Rojava Devriminde Olası Gelişmeler
Tel Abyad’da çatışmalar
henüz devam ediyor. Bu ilçe Rakka
valiliğine bağlı. Rakka birkaç ay önce Suriye’deki El Qaide ve El Nusra’nın
hakimiyetine girmişti. İlginçtir, Suriye’nin siyasi idaresi alevi tandanslı
olmasına rağmen Tel Abyad’dan Rakka’ya kadar uzanan nehir boyunca en verimli
topraklar Sunni Arapların elinde. İlginçlik bununla da kalmıyor. Tel Abyad’da
sınırlar belirlenmeden önce Kürt ağalarının elinde olan birçok mülk Esat rejimi
öncesinden ve Hafız Esat döneminden beri Arap ailelerin denetimine ve kullanımına
verilmiş, Kürtler verimsiz kırsal alanlara sürülmüşlerdir. Bu bölgedeki Araplaşma ,
Efrin, Kobane gibi Kürt yerleşimleriyle Qamişlo, Amude, Serekaniye, Hasaki gibi
Kürt illeri arasında neredeyse “tampon
bölge” işlevi görmektedir.
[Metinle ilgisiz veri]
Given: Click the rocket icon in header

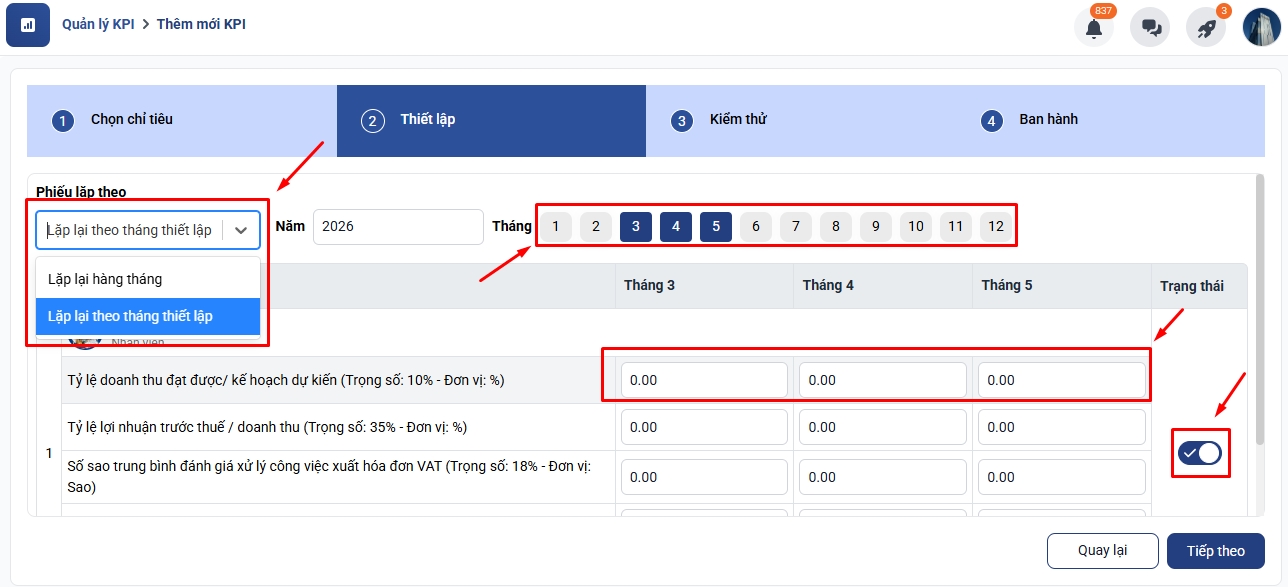Looking at the screenshot, I should tap(1206, 27).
Arap
Baharı’nın Suriye’de birçok etnik ve dinsel topluluk için “Arap kışına”
dönüşmek üzere olduğu bu dönemlerde
Kürtler yılların çabasıyla hem öz savunmalarını alıyor hem siyasi
yapılanmalarını oluşturuyor hem de kültürel
varlıklarını sürdürmek için birçok merkez açıyorlar. Ekonomik hayatlarını
rejim, ÖSO ambargosu ve kısmen Başur
negatifliğine rağmen sürdürmeye kararlılar. Yakın zamanda Serkaniye’nin El
Qaide ve El Nusra bileşenlerinden temizlenmesi YPG’ye önemli bir prestij
kazandırdı. Kürtlerin kendi içinde yaşadığı sorunları da bir anda halının altına süpürdü, çünkü Tel Abyad’da Cephat
Ekrad (Kürt Cephesi) YPG ile koordineli savaşmaya başladı. Aynı günlerde PYD başkanı Salih Müslim de
Hewler’de Güney Kürdistan’lı siyasi kurumlarla görüşmelerde bulunuyordu. Eğer Tel
Abyad’da El Qaide ve El Nusra etkisi kırılırsa artık “Kurdish Spring” özyönetim süreciyle devam edecek. Geçici bir siyasi
yönetim oluşturulacak, özerklik anayasası
taslağı çalışmalarına başlanacak , sonrasında da en hızlı biçimde çok partili
seçime gidilecek. Bu siyasi ve idari
planlama hepimizin umudu, beklentisi…Heyecanlı da...
Suriye’de bundan
sonra muhtemelen muhalifler ve rejim kesin zafere ulaşamayacaktır. Son
çarpışmalar, eylemler Cenevre 2 sürecinde pazarlık gücü elde etmeye
yönelik. Suriye’de hem rejim hem de
muhaliflerin üstünlüğü tüm ülke sathında değil lokaldir. Eğer Cenevre’ye bu
lokal üstünlüklerle gidilirse varılabilecek en iyi çözüm federal sistem
olacaktır ki Kürtler açısından “de jure”
devletimsi statü hayati bir önemde olacaktır. Zaten federasyona dayanan statü
egemen devletin de anayasal bir hak olarak diğer ulusal ve dinsel topluluklara tanımasından
geçecektir. Ancak PYD’nin yumuşak özerklik dediği model sorunların kalıcı
olarak çözülmesine kadar oldukça hayati olacaktır. Çünkü bu modelin siyasi, sosyal,
kültürel, ekonomik girdisi çıktısı olacaktır. Demokratik federal sistem diye
Öcalan tarafından kavramsallaştırılan bu model Suriye’de diğer toplulukların
(Alevi, Sunni, Hıristiyan, Dürzü,Yezidi) sorunlarının çözümünde model olabilir.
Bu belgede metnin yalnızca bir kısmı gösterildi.